- _Extrait de page_:
Belle du Seigneur __est considéré comme l’un des chefs-d’œuvre d’écriture d’Albert Cohen. Ce roman, publié en 1968, est le troisième volet d’une tétralogie : __Solal (1930), Mangeclous (1938), Belle du Seigneur (1968) et Les Valeureux (1969).

Interrompu pendant la Seconde Guerre mondiale, longuement repris et corrigé, ce roman arrive en 1968, à contre-courant des œuvres de l’époque. Il reçoit néanmoins le grand prix du roman de l’Académie française qui félicite son goût pour la langue française et pour l’écriture, et qui consacre ce roman-fleuve dédié à la passion amoureuse tout en détruisant des années de romantisme.

Albert Cohen

1968

Belle du Seigneur

Genre

Roman

Personnages

Ariane d’Auble : Elle est une jeune aristocrate protestante candide et orpheline. Elle a épousé Adrien Deume, un petit bourgeois, qui la sauve du suicide dans sa jeunesse. Elle vit dans un monde imaginaire, solitaire et musicienne, aspirant à devenir écrivain. Son amour pour Solal à qui elle s’abandonne entièrement va la transformer en « Belle du Seigneur ». Elle représente aussi l’aliénation de la condition féminine de son époque (apparence physique, bonnes manières, désir de perfection).

Solal des Solal : Il est né dans une famille juive. Beau, ironique, séducteur, il connaît une grande ascension sociale. Il est riche et devient le responsable hiérarchique d’Adrien Deume. À travers le roman, il évolue d’un statut de « Don Juan » à amoureux passionné d’Ariane (lui qui cherchait à être aimé pour son esprit et non pour son physique) avant d’être un amoureux blessé, destructeur et auto-destructeur. Sur le plan idéologique et politique, Solal est le porte-parole de Cohen.

- _Bloc de données_:
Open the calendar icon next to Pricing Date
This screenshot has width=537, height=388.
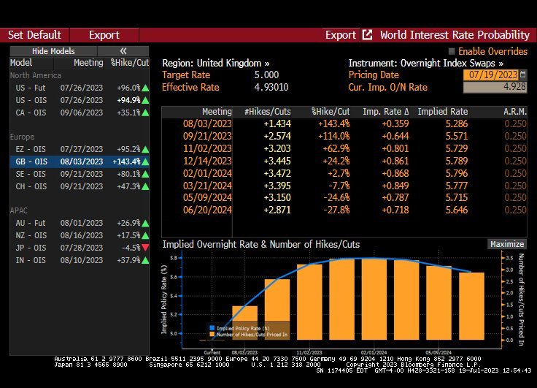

- _Consigne A_:
D'après l'extrait sur Belle du Seigneur, pourquoi le roman n'arrive-t-il qu'en 1968 ? Répondez en une ou deux phrases.
- _Consigne B_:
Répondez aux questions suivantes à partir de l'extrait sur Belle du Seigneur.
(i) En quelle année paraît Solal, le premier volet de la tétralogie ?
(ii) Quel prix Belle du Seigneur reçoit-il ?
(iii) Quelle position Solal occupe-t-il par rapport à Adrien Deume ?
- _Consigne C_:
Poursuivez l'extrait sur Belle du Seigneur à partir de sa dernière phrase.

- _Réponse correcte A_:
La rédaction du roman a été interrompue pendant la Seconde Guerre mondiale. Le texte a ensuite été longuement repris et corrigé avant de paraître en 1968.

- _Réponse correcte B_:
(i) En 1930.
(ii) Le grand prix du roman de l'Académie française.
(iii) Il devient son responsable hiérarchique.

- _Réponse correcte C_:
Mariette : Elle est la domestique d’Ariane. Attachée à sa patronne, elle la suit à la Belle de Mai. Déçue par le comportement double d’Ariane qui la délaisse lorsque Solal est avec eux, lassée de la recherche absurde de perfection des deux amoureux, elle repart à Paris.

Adrien Deume : Il est un jeune fonctionnaire belge à la SDN qui rêve d’ascension sociale. Paresseux, homme de calcul, aimant le luxe, il ne se doute pas d’abord pas de l’amour réciproque de Solal et d’Ariane. Lorsque cette dernière le quitte, prit entre désespoir et volonté de vivre, Adrien tente de se suicider d’un coup de pistolet.

Antoinette et Hippolyte Deume : Un couple à l’ancienne où pourtant la femme domine et l’homme obéit.

Saltiel des Solal : C’est le vieil oncle qui a élevé Solal.

Pinhas des Solal : Nommé aussi Mangeclous, il est avocat et médecin. Obsédé par l’argent, il cherche également les honneurs.

Mattathias des Solal : Dit Mache-Résine, il est un veuf avare et manchot (avec un bras qui se termine par un crochet).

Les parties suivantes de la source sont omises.